As the sea swirled at the base of the cliff, and the trees overhead whispered in the midnight wind, Cassandra, too, drifted into sleep . . .

. . . She was in the garden, the hidden garden, sitting beneath the apple tree on the softest grass. The day was very warm and a bee droned around the apple blossoms, hovering near before floating away on the breeze.

She was thirsty, longed for a drink of water, but none was nearby.

She reached out her hand, tried to push herself to standing but couldn’t.

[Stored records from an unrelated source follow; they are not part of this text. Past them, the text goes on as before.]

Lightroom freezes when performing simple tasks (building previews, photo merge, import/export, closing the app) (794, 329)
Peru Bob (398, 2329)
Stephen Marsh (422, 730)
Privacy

Her stomach was huge and swollen, the skin tight and itchy beneath her dress.

She was pregnant.

As soon as she realised, the sensation became familiar. She could feel her heart pumping heavily, the warmth of her skin, then the baby started to kick . . .

‘Cass.’

. . . kicked so hard, enough force that her stomach lurched on one side, she laid her hand on her bump, tried to catch the little foot . . .

‘Cass.’

Her eyes opened. Moonlight on the walls. The ticking of the range.

Ruby was propped up on one arm, tapping her shoulder. ‘Are you all right? You were groaning.’

‘I’m fine.’ Cassandra sat up suddenly. Felt her stomach. ‘Oh my god.